I then took my turn, and he held the book. I elected to strike using a Tibetan White Crane method, and my sifu was interested in experiencing that since we had discussed it in the past and he was curious.
In White Crane, we use a very relaxed, full body pivot to drive our power out. I know that most systems marry the strike with the pivot of the body, but it's my belief that in White Crane we carry this to a greater extreme, in developing the technique. In fact, our entire system is based on this concept.
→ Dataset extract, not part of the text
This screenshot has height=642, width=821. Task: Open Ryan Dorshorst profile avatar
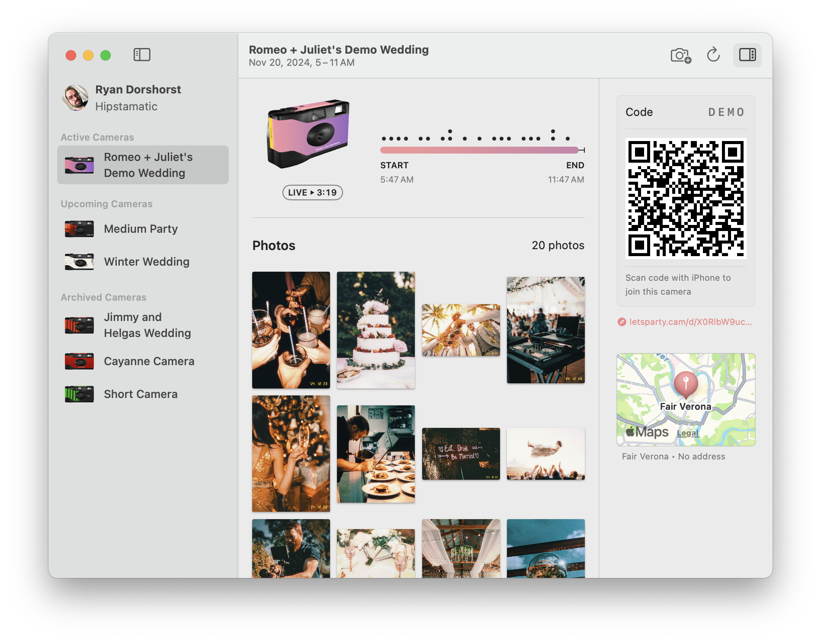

When I struck the phone book against his chest using only modest effort on my part, his eyes immediately glazed over, he staggered backwards and let out a groan. It took him a moment to shake it off, and he said that he literally felt the force of the blow penetrate into his torso like a spear, sort of "bounce" off his spine and drive down into his guts. He felt that it was one of the most tremendous strikes he'd ever felt, to the point where it was frightening. We are good friends now, but before he knew me well enough to judge my character, he actually went out of his way to caution me about ever using these techniques, because he felt they were really dangerous and scary, and someone with bad intentions could really be a danger with it.
When I attended my brother's wedding, an old highschool friend of his was in attendance. His friend had been training kungfu somewhere, and we compared some notes. We conducted the same test, and I hit with with a White Crane technique, thru the phone book. SImilar results to what my wing chun sifu felt. He said he had never been hit like that before.
If my qi had anything to do with this, I was completely unaware of it and I would never make the claim. I was simply using very efficient, high level physical technique in delivering my strike. My White Crane sifu actually says that Tibetan White Crane is definitely NOT an internal art. The way we practice and the way we move, he says, does not allow for the flow and cultivation of qi in the way an internal art like taiji does.
So in getting back to your experience, I will say this: it is definitely possible to generate tremendous power in delivering a strike, while remaining surprisingly relaxed, and it has little or nothing to do with qi. So again, I don't know what that sifu actually did in striking you, but this is the kind of story about which I remain skeptical. I would have to know more about HOW he struck you, before I would be willing to entertain the notion that it might have had something to do with qi.
Again, I'm a qi believer, but a skeptic when it comes to most claims.